*Assignment*
Both ends included, set down the lines from the line containing "Task: Click the" through the last line of the records below, without pictures.

^^^^^^^^

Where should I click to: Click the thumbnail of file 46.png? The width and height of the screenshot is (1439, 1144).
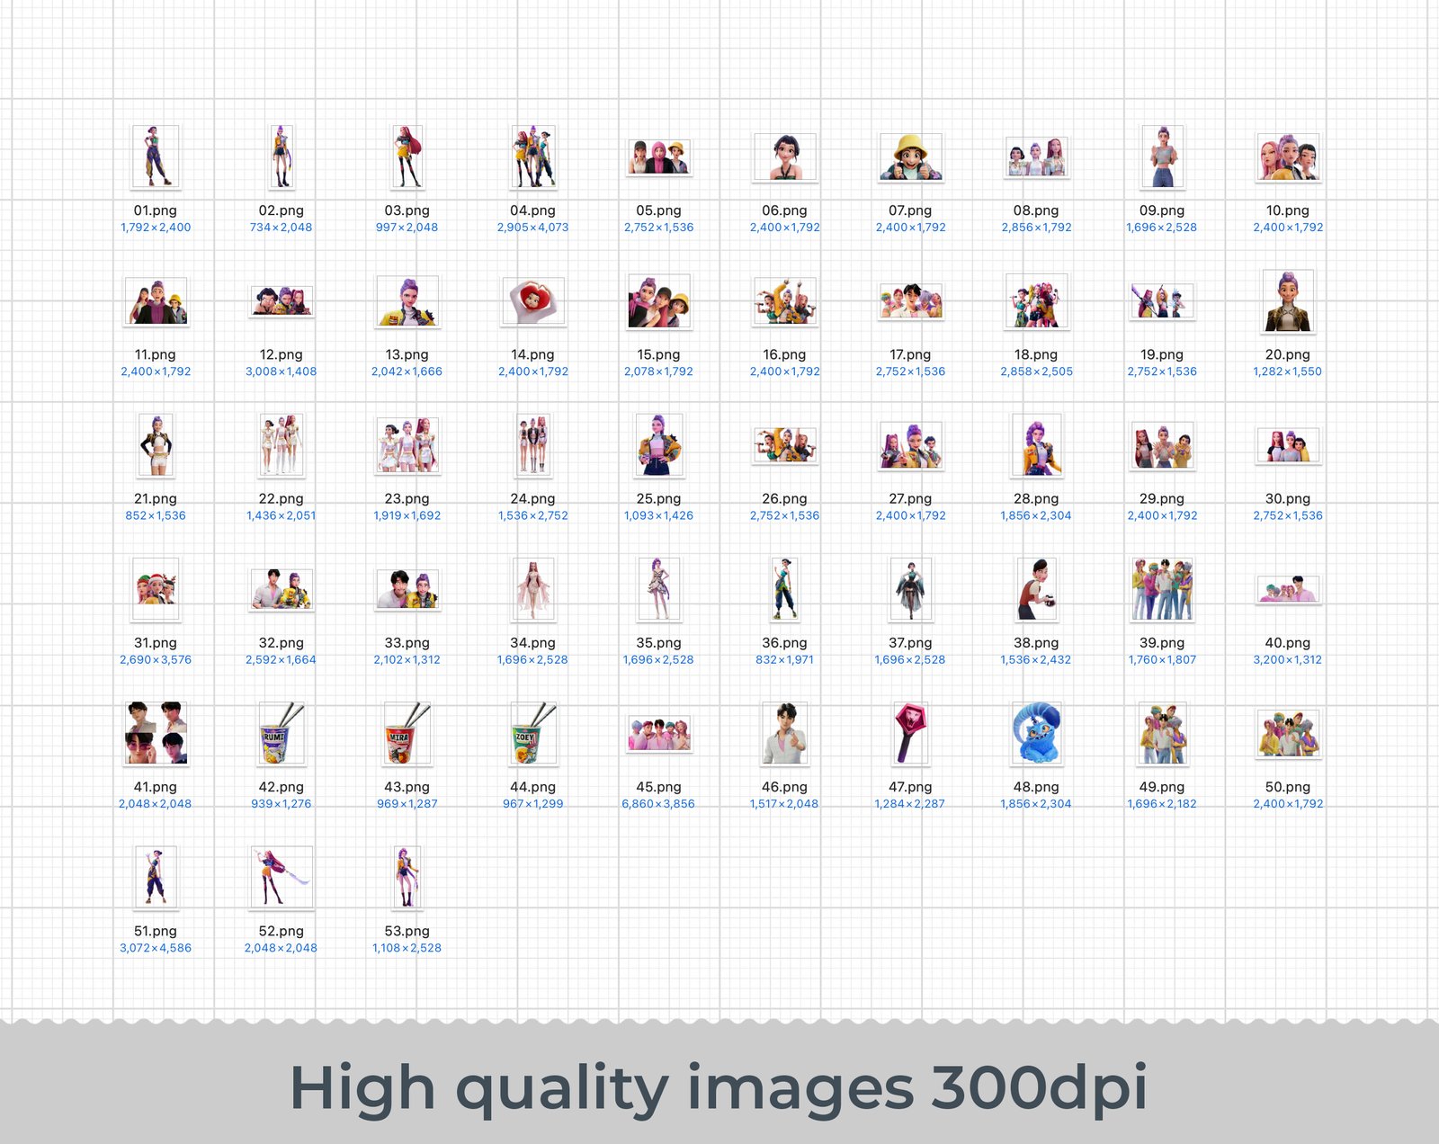[x=784, y=733]
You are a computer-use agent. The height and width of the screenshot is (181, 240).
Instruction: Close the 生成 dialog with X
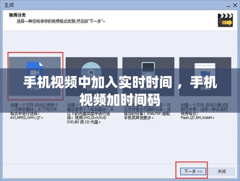pyautogui.click(x=235, y=5)
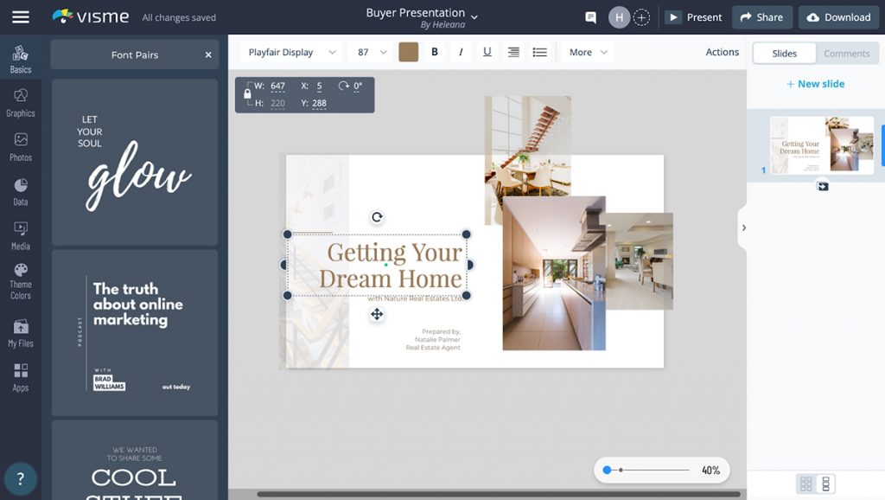Open Theme Colors panel

[21, 282]
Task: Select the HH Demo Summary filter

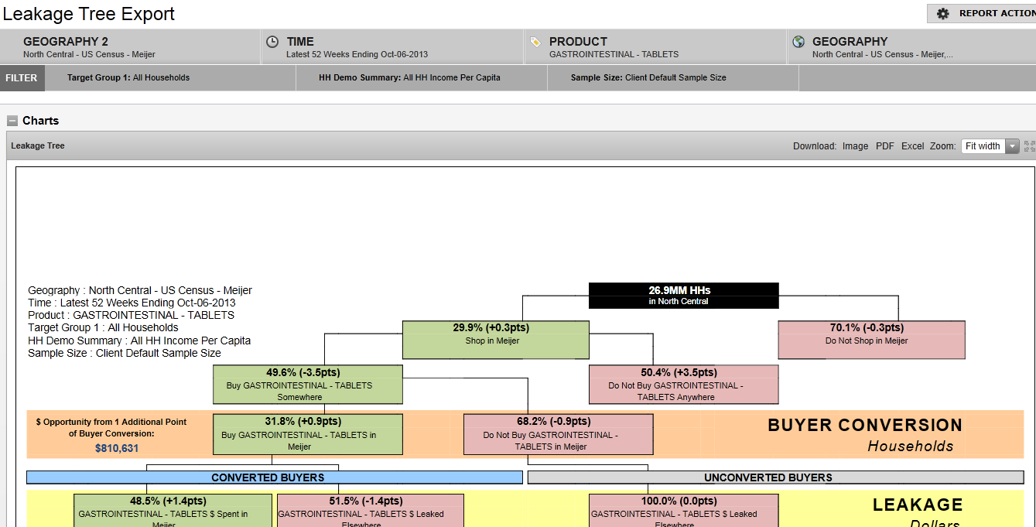Action: coord(409,78)
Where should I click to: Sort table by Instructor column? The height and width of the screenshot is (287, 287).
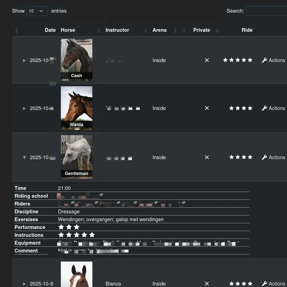[x=117, y=30]
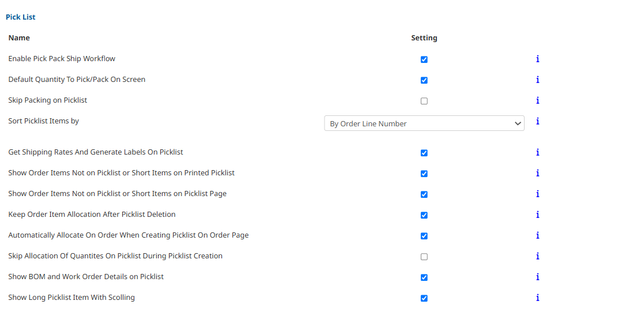
Task: Open info for Automatically Allocate On Order setting
Action: pos(537,235)
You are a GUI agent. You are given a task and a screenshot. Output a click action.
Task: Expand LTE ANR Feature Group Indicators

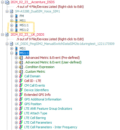tap(16, 109)
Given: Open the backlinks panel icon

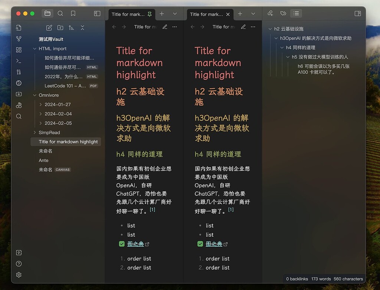Looking at the screenshot, I should [x=270, y=13].
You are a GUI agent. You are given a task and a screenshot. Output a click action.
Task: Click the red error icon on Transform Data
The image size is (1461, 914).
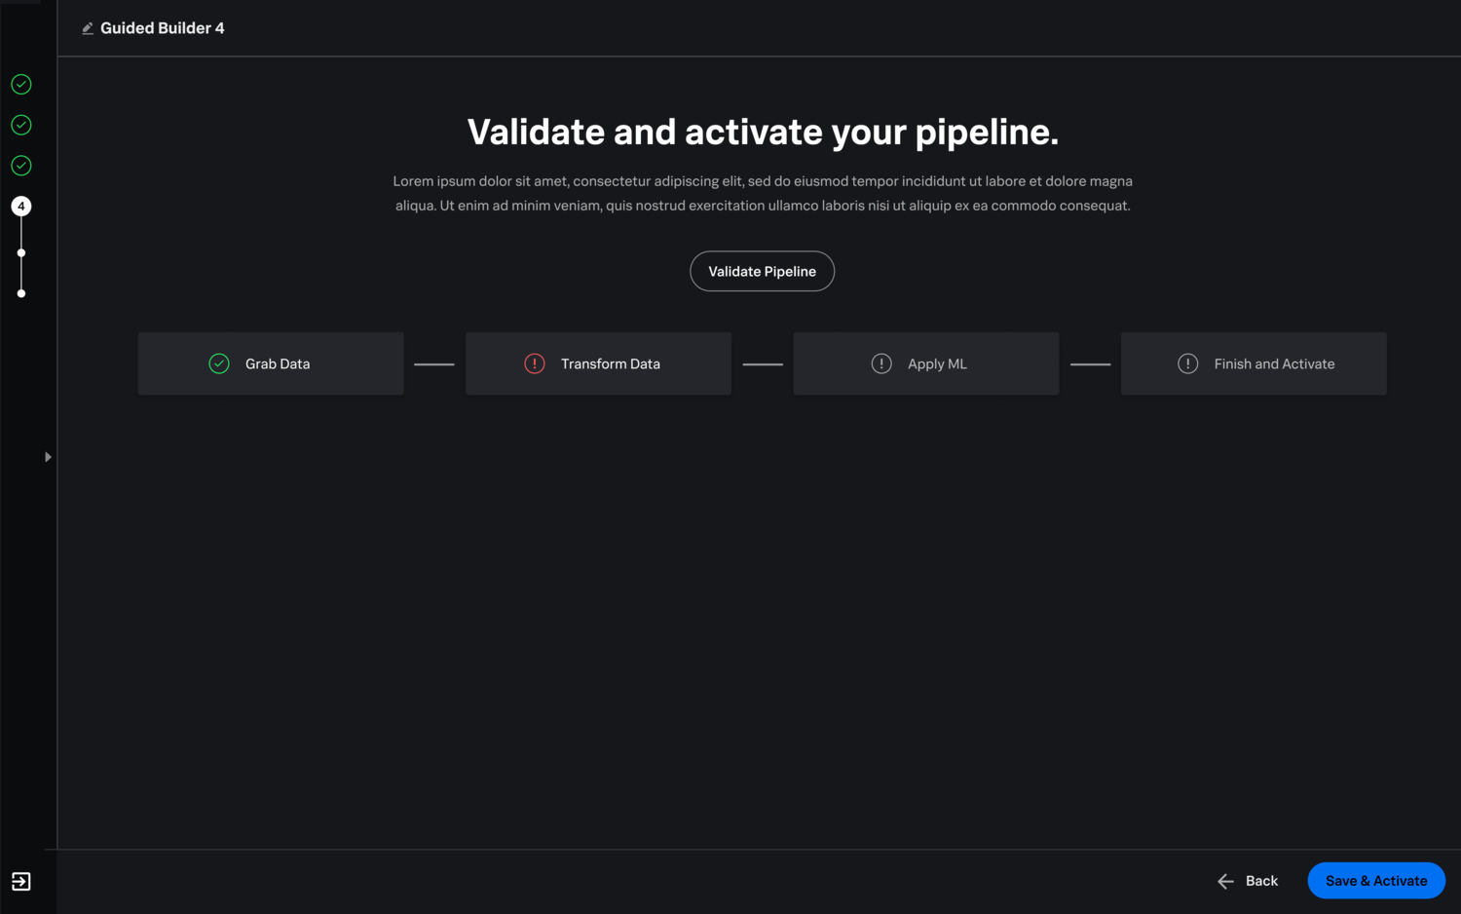[x=535, y=363]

^^^^^^^^

*Response for this exercise*
Task: Click the red error icon on Transform Data
The image size is (1461, 914).
[x=535, y=363]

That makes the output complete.